Tuesday, February 26, 2013

Prayer with the UMWA

This morning I joined with other clergy, Eden Seminary students and faculty, and about 800 coal miners to protest Peabody Coal's relinquishment of responsibility for tens of thousands of retired former employees. In 2008, Peabody created Patriot Coal, a subsidiary designed to run numerous mines and to control the health accounts of an enormous number of Peabody retirees.

In July 2012, Patriot declared bankruptcy. A firestorm has issued out of the United Mine Workers of America, protesting the scuttling of all Patriot's assets including those pensions and health accounts. Many will be left destitute as a result.


From http://www.krcu.org/post/
coal-miners-protest-peabody-energy-st-louis
Today, a hearing was scheduled at the Thomas Eagleton Federal Courthouse in Saint Louis, and so a rally was scheduled also. I prayed the closing prayer:

God of all people great and small, we pray this day for the lowly and the powerful, that justice for all may be accomplished.
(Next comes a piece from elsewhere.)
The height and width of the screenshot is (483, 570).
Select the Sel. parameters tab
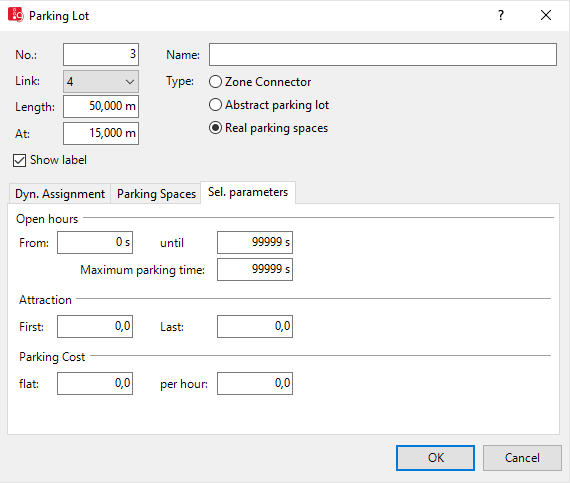tap(248, 192)
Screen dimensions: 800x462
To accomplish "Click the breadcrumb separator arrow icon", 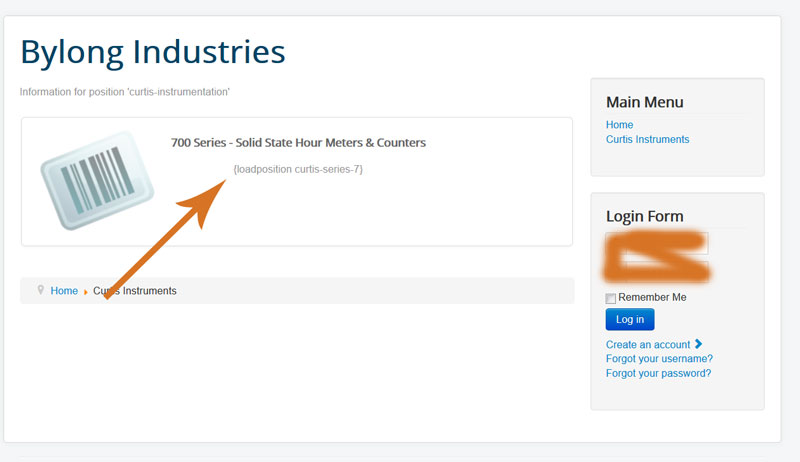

Many of us have come to know you in Jesus of Nazareth - the carpenter and carpenter's son who learned of labor through his trade. He, by his word and godly example has indicated to us what is holy and true and righteous.

We thank you for these people united in a common effort, appealing  to the conscience of the leadership of a mighty company.

Sovereign God, I am the pastor of an historically white collar congregation, but today, I wear under my power suit a blue collar to signify unity with labor everywhere, but especially these coal miners here. They worked for Peabody for years, assuming that the work they had done would be appreciated in perpetuity by their former employer. But now they fear for their futures - that they may be left destitute by a corporation that made a mistake (and what a mistake!), five years ago. Now, the great claim scarcity and threaten the small.

We pray for these miners' former management, almighty God, for Peabody surely understands that, as Jesus said, "a worker deserves their wages," and as you have spoken through the prophet, we "shall see the fruit of our labors."

And we acknowledge that Jesus not only kept company with the lowly and vulnerable, the poor and the needy, but also with the powerful, the questionably ethical, and the outright corrupt. He befriended everyone for the sake of reminding us that we all are our brothers' and sisters' keepers. So, we pray that your Spirit - as it did in the unnamed centurion and Nicodemus, in Zacchaeus and Matthew - may work insidiously among those who make the financial decisions of this company,who could not decide as they do but for the profits these laborers made possible. Help them to remember their obligations to their sisters and brothers, duties they once claimed as their own and which - I venture to remind them in this prayer to you - they must again assume by the demands of justice and righteousness, by the fact that they would not be able to take up these duties were it not for the coal miners and their families who turned the wheels of their industry by the sweat of their brows and the strength of their hands.

"Let your justice roll down like waters and your righteousness like an ever-flowing stream!"

Decisions once made in strength may have been borne out in weakness, but abundance persists in this corporate giant. We see its evidence throughout our city in philanthropic work and impressive architecture. But Peabody can do more... and better!

Peabody's obligation to their workers remains, no matter how much they deny it. And their ability will not be overwhelmingly diminished by living up to the promises they once made to these people. This giant is strong and able.

O God of great and small, our Creator and our Guide, as once you did in an obscure place in the words and acts of a simple laborer, bring redemption here: In this day protect the lowly and the vulnerable through the righteous action of the great and the strong.

Your mercy is boundless, your compassion endless, your abundance eternal, your love infinite. Grant us all, your vision and a heart to do your will. And thus empower all your people to say, "Amen."